My poor, naïve and closed minded friend. No where has anyone said that you definitely will not get an STD. What was said is that when you have sex with someone you trust aka a friend, you lessen your chances considerably. Nor has anyone said that only drug users and gays pass on STDs. If you could be bothered to get look at actual data and not simply rely on your own bubble mentality, you would see that the overwhelming majority of new cases of STDs are found amongst intravenous drug users, homosexual men and the very young. I am sorry to pop your bubble, but a larger, more diverse and colorful world exists outside of your closed minded sect.
Also just in case you are interested. Russian Roulette involves the use of a revolver that has five empty chambers and one live round. So you basically have a 1 out of 6 chance of blowing your brains out. In the meantime the possibility of catching any STD is less than 1 out of a 100. So no it is not quite like playing Russian Roulette at all. But thanks for the hyperbole.


----------



## 2ntnuf

Extremely late to this. I was wondering something. Some posted that it is a benefit because the fwb is the only one they are having sex with and vice versa. How the hell would anyone know that? Even married partners don't know they've been cheated on and they live under the same roof? 

:scratchhead:


----------



## Ynot

2ntnuf said:


> Extremely late to this. I was wondering something. Some posted that it is a benefit because the fwb is the only one they are having sex with and vice versa. How the hell would anyone know that? Even married partners don't know they've been cheated on and they live under the same roof?
> 
> :scratchhead:


I don't remember anyone saying the sex only happens between the two. So maybe this an assumption you made? Because as you said, even if you are only having sex with that one person (including your spouse) you have no idea whether they are having sex with someone else. So realistically any time you have sex with anyone you are taking a chance, even if it is just with your spouse.


----------



## Andy1001

2ntnuf said:


> Extremely late to this. I was wondering something. Some posted that it is a benefit because the fwb is the only one they are having sex with and vice versa. How the hell would anyone know that? Even married partners don't know they've been cheated on and they live under the same roof?
> 
> :scratchhead:


This isn’t true at all.
When I was single I had a few fwb’s going at the same time.
Not in the same cities though.
I traveled a lot and had neither the time or to be honest,the inclination to have a steady relationship so fwb’s suited me perfectly.
Sometimes it was just sex,sometimes we would do something together,hiking,movies,dinner etc, but it was always understood that it was a temporary situation with no obligation on either side.
In actual fact on a few occasions I met my fwb when she would be with a boyfriend and of course I never even hinted at anything more than a platonic friendship when we said hello.


----------



## 2ntnuf

Ynot said:


> I don't remember anyone saying the sex only happens between the two. So maybe this an assumption you made? Because as you said, even if you are only having sex with that one person (including your spouse) you have no idea whether they are having sex with someone else. So realistically any time you have sex with anyone you are taking a chance, even if it is just with your spouse.





Andy1001 said:


> This isn’t true at all.
> When I was single I had a few fwb’s going at the same time.
> Not in the same cities though.
> I traveled a lot and had neither the time or to be honest,the inclination to have a steady relationship so fwb’s suited me perfectly.
> Sometimes it was just sex,sometimes we would do something together,hiking,movies,dinner etc, but it was always understood that it was a temporary situation with no obligation on either side.
> In actual fact on a few occasions I met my fwb when she would be with a boyfriend and of course I never even hinted at anything more than a platonic friendship when we said hello.

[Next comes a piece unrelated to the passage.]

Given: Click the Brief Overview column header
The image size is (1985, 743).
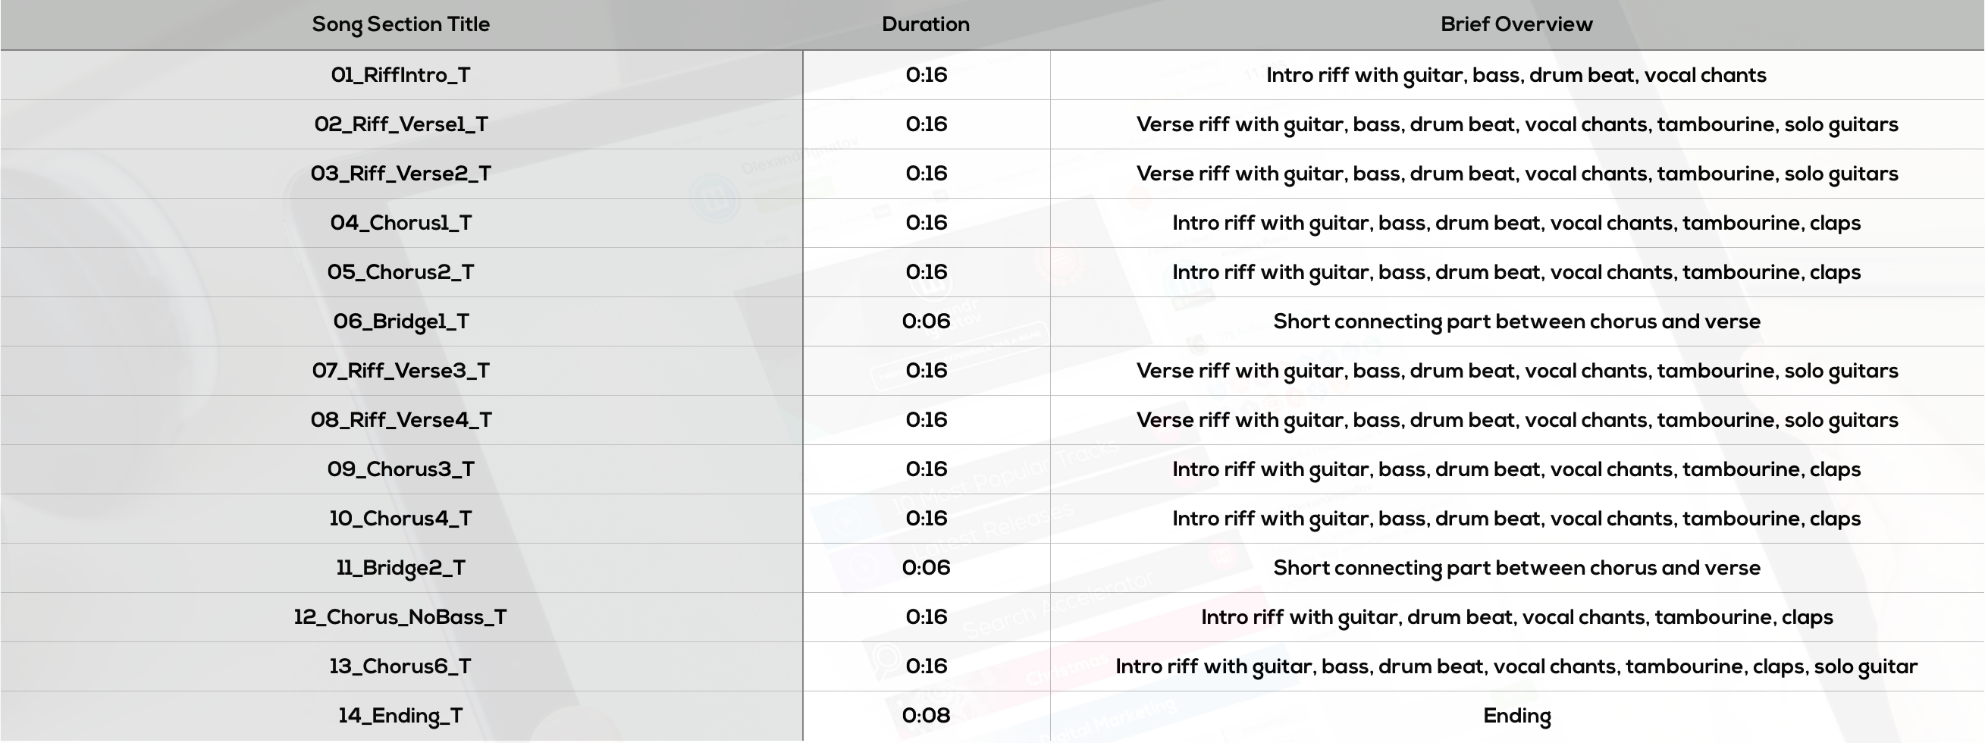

Yep, that's what I thought. Why is it a good thing this way and not in a marriage? Seems very similar. Though, it does seem like you are sleeping with a hooker, though there is no money exchanged. Could be some other term for male hookers who service women, I suppose.


----------



## Ynot

2ntnuf said:


> Yep, that's what I thought. Why is it a good thing this way and not in a marriage? Seems very similar. Though, it does seem like you are sleeping with a hooker, though there is no money exchanged. Could be some other term for male hookers who service women, I suppose.


Why would you think having sex with a friend is anything like having sex with a hooker, money or no money? BTW, there is a term for men who service women for sex, it is Gigolo. But what does that have to do with a FWB situation?


----------



## 2ntnuf

Ynot said:


> Why would you think having sex with a friend is anything like having sex with a hooker, money or no money? BTW, there is a term for men who service women for sex, it is Gigolo. But what does that have to do with a FWB situation?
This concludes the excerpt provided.